TASK GOAL
Please give, word for word, the line containing "Where should I click to: Select the 26" and every line that comes after it in the data below.

DATA RECORDS

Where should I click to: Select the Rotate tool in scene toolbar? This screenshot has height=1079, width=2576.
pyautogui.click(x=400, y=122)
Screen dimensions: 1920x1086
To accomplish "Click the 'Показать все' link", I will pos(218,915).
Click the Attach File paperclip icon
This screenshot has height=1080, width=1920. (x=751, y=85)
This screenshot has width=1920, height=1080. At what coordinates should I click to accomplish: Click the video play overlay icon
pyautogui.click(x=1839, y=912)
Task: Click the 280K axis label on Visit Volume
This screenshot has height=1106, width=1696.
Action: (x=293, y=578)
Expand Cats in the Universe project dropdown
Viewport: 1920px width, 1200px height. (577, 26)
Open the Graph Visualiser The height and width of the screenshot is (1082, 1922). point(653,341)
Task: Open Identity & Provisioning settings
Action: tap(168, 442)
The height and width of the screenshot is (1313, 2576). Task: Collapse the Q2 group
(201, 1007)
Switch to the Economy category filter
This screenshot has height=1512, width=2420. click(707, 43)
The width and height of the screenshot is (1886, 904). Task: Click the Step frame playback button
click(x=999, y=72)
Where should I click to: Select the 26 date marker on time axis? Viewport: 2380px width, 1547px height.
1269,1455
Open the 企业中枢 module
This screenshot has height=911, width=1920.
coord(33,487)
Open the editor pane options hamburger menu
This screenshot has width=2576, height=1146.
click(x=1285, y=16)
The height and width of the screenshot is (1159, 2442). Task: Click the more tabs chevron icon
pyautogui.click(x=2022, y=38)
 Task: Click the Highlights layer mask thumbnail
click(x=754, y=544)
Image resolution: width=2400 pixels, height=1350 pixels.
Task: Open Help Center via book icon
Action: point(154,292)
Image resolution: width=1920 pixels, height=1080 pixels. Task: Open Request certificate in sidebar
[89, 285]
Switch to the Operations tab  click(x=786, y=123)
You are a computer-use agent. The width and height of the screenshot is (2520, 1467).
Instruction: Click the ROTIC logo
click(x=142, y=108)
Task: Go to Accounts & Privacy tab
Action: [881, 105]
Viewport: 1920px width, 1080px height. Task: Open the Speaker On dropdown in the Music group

TASK RESULT
Where should I click to: Select the 26 date marker on time axis? Viewport: 2380px width, 1547px height.
1269,1455
Open the 企业中枢 module
This screenshot has height=911, width=1920.
coord(33,487)
Open the editor pane options hamburger menu
This screenshot has width=2576, height=1146.
click(x=1285, y=16)
The height and width of the screenshot is (1159, 2442). Task: Click the more tabs chevron icon
pyautogui.click(x=2022, y=38)
 Task: Click the Highlights layer mask thumbnail
click(x=754, y=544)
Image resolution: width=2400 pixels, height=1350 pixels.
Task: Open Help Center via book icon
Action: point(154,292)
Image resolution: width=1920 pixels, height=1080 pixels. Task: Open Request certificate in sidebar
[89, 285]
Switch to the Operations tab  click(x=786, y=123)
You are a computer-use agent. The width and height of the screenshot is (2520, 1467).
Instruction: Click the ROTIC logo
click(x=142, y=108)
Task: Go to Accounts & Privacy tab
Action: [881, 105]
Viewport: 1920px width, 1080px height. Task: Open the Speaker On dropdown in the Music group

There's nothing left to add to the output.